The response should contain only those lines of the entries below that include the string "star".

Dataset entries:
────────────────
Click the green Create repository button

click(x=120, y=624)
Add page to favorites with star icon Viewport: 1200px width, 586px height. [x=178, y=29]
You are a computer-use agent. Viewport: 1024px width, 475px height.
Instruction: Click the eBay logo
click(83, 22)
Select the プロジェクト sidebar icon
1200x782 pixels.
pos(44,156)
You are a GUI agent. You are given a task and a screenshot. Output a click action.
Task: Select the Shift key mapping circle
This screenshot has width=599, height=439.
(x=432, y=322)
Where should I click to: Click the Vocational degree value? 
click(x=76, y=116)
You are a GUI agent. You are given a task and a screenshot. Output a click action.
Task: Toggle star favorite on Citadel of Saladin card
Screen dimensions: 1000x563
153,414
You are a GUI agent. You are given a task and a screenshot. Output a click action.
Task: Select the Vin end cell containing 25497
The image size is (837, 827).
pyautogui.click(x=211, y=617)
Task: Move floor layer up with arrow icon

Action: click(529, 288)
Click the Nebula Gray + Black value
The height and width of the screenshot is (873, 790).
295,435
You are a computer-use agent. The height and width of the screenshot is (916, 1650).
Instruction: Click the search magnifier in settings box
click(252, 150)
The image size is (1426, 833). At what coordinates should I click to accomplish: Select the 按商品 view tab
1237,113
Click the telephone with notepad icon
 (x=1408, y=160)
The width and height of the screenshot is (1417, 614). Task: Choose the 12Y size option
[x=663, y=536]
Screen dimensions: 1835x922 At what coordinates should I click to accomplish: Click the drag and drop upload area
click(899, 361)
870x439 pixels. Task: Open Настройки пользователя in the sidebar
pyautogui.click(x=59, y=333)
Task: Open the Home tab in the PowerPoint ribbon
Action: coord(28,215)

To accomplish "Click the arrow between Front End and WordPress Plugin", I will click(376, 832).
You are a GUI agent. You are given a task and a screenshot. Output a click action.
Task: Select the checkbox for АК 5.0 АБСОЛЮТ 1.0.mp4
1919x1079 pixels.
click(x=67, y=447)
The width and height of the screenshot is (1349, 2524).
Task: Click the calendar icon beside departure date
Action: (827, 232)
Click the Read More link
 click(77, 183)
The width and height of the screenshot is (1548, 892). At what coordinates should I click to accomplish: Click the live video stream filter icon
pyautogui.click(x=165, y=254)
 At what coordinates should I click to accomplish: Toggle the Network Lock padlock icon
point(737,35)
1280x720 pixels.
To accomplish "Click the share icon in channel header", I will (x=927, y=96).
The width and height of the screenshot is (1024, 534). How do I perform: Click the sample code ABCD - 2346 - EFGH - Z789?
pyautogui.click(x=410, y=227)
────────────────
**EXERCISE OUTPUT**
Add page to favorites with star icon Viewport: 1200px width, 586px height. [x=178, y=29]
Task: Toggle star favorite on Citadel of Saladin card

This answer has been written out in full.